* **DATASET EXCERPTS**:

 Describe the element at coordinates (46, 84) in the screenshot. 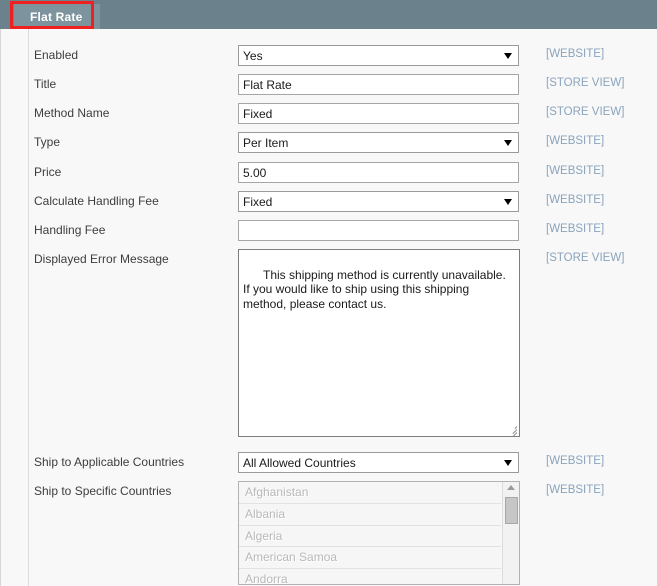

I see `label-title: Title` at that location.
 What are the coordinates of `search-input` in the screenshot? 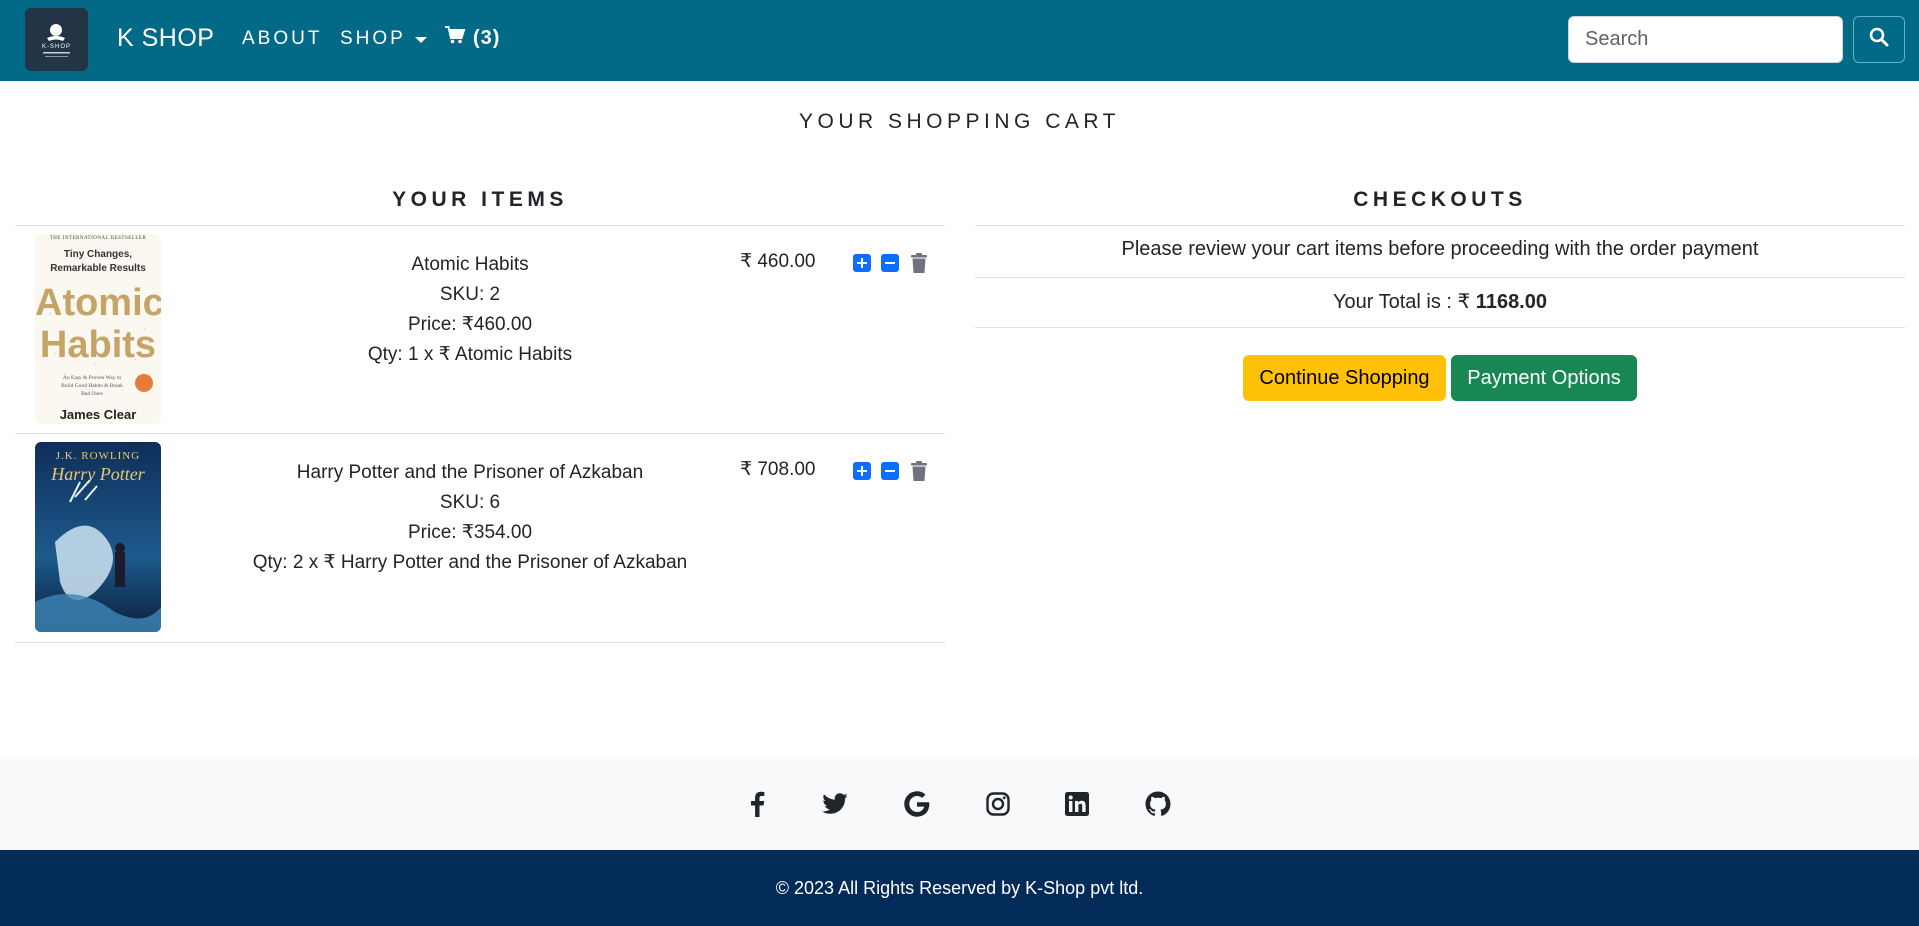 It's located at (1706, 40).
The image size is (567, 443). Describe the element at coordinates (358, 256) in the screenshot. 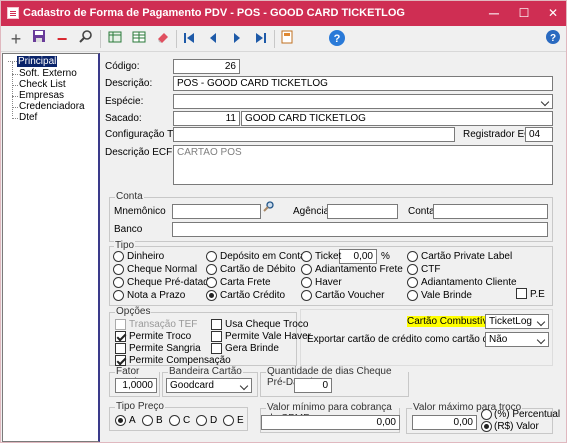

I see `ticket-percent-field: 0,00` at that location.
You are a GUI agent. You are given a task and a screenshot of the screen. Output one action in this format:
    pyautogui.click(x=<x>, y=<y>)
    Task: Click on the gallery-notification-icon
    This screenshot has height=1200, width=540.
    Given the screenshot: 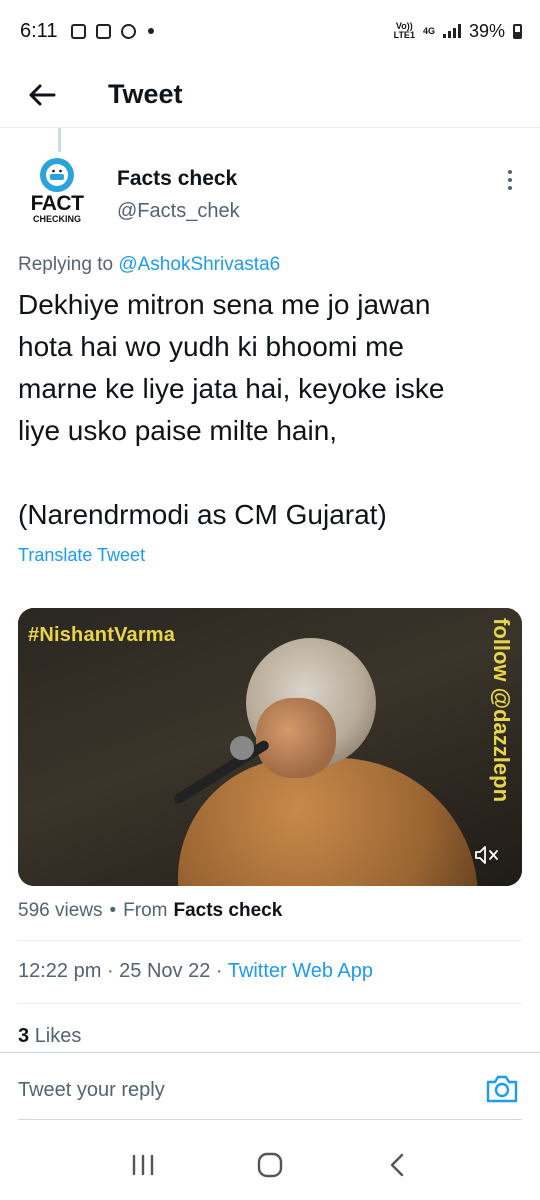 What is the action you would take?
    pyautogui.click(x=79, y=31)
    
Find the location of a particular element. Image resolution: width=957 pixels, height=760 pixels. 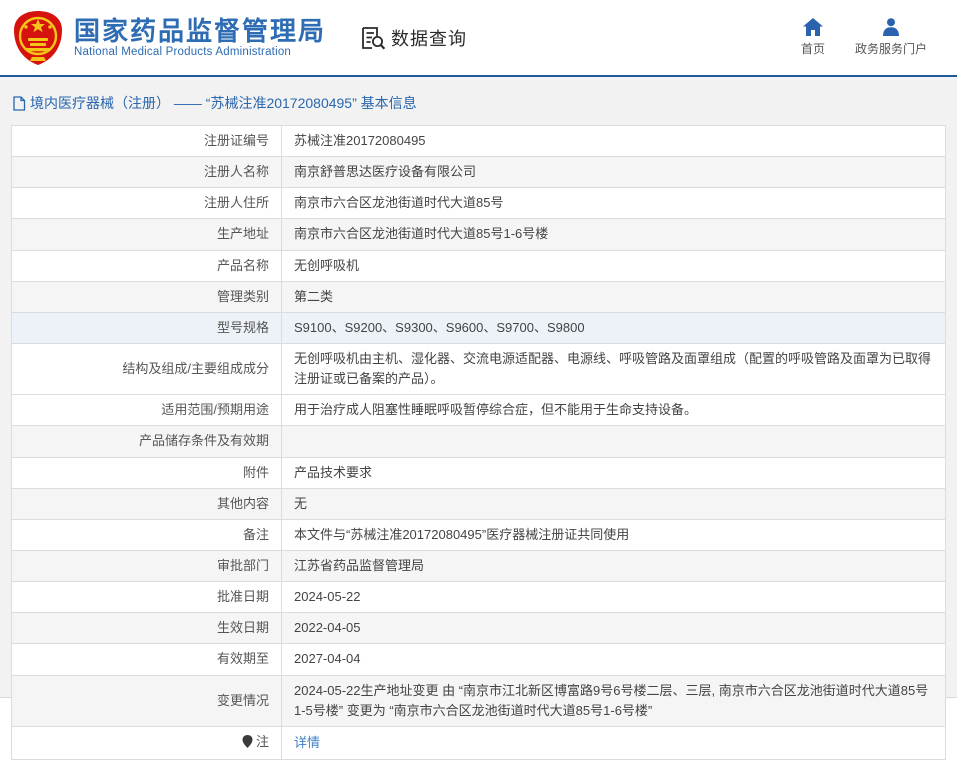

table-row: 审批部门 江苏省药品监督管理局 is located at coordinates (478, 566).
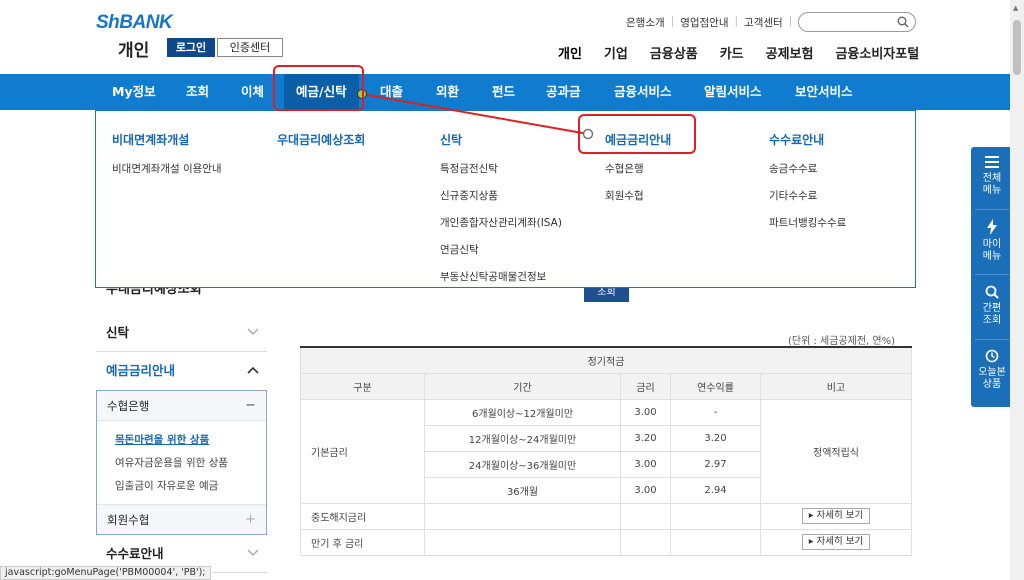  I want to click on quick-menu: 전체 메뉴 마이 메뉴 간편 조회 오늘본 상품, so click(992, 277).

* **TASK OBJECTIVE**: Starting at the line that contains "You are a GUI" and stopping after the line that contains "This screenshot has", write those lines of the data out again, switching "gallery-notification-icon" to "gallery-settings-icon" and keeping everything else the same.

* **OUTPUT FOR THIS EXERCISE**:
You are a GUI agent. You are given a task and a screenshot of the screen. Output one action in this format:
    pyautogui.click(x=<x>, y=<y>)
    Task: Click on the gallery-settings-icon
    This screenshot has height=1200, width=540.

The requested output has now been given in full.